Molecular chaperones form a network of proteins involved in the control of the cellular protein homeostasis under normal and stressful growth conditions. In plants they are encoded by several multigene families of an unusually high complexity. This can only partially be explained by specific developmental and stress-induced expression patterns of individual members in each family and/or by differences in the subcellular distribution of the corresponding proteins.

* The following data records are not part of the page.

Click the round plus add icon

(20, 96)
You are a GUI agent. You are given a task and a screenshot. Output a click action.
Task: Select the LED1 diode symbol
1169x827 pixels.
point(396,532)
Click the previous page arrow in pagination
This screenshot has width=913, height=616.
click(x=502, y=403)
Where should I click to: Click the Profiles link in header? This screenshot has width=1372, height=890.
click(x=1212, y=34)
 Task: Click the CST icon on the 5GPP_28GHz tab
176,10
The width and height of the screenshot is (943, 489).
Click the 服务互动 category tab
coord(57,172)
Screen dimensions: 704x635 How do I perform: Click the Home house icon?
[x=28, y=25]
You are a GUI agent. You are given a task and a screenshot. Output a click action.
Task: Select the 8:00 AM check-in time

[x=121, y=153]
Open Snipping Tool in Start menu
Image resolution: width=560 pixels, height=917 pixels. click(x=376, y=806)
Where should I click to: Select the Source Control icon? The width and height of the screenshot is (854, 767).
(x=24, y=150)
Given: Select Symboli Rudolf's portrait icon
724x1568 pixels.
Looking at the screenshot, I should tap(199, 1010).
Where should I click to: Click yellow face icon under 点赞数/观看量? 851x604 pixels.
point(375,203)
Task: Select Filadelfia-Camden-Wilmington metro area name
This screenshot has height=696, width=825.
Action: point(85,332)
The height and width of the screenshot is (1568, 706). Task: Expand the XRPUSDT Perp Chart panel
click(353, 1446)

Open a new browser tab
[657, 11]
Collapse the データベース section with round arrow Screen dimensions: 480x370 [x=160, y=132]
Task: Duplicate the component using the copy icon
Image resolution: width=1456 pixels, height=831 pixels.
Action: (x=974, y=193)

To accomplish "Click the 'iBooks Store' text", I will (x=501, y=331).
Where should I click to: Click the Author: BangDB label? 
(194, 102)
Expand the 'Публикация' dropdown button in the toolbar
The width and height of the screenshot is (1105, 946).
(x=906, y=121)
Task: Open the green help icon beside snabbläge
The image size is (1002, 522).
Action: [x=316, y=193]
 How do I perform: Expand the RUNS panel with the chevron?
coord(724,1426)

Molecular chaperones like heat shock proteins (Hsps) are important components of the general heat stress response (HSR), a highly conserved response system among different organisms, which in plants shows a remarkable complexity and unique features. The transcriptional reprogramming under elevated temperatures is mediated by the activity of the heat stress transcription factors (Hsfs). Hsfs are subjected to different regulatory mechanisms from transcriptional to post-translational level, including cell-type dependent feedback regulation through physical and functional interactions with members of the Hsp90, Hsp70 and small Hsp families. Apart from their importance for HSR and thermotolerance Hsf/chaperone networks are assumed to be involved in other stresses and in various developmental processes. In this direction, the maintenance of the cellular homeostasis is a prerequisite to ensure the robustness of developmental programs under stressful climate conditions. As pollen development is most sensitive to high temperatures in many plant cultivars, the contribution of Hsf and chaperone functions to pollen thermotolerance is addressed in individual research projects associated with the Marie-Curie-International Training Network on "Solanaceae pollen thermotolerance and crop fertility" (SPOT-ITN).
To unravel the regulation and function of Hsfs and chaperones we utilize various approaches including plant physiology, cell and molecular biology, genetics and biochemistry. We have established in vitroand in vivo test systems to analyze the functional contribution of chaperones in protein distribution and in sensing and signaling of disturbed protein homeostasis in different cellular compartments including plastids and mitochondria.
The research on heat stress motivated us to develop HEATSTER, a central platform for the work with Hsfs. Currently the platform provides a manually curated database that includes more than 500 plant Hsf sequences, which are covering the Hsf gene families of more than 20 fully sequenced plant genomes and an annotation tool that allows the automatic identification and classification of Hsfs.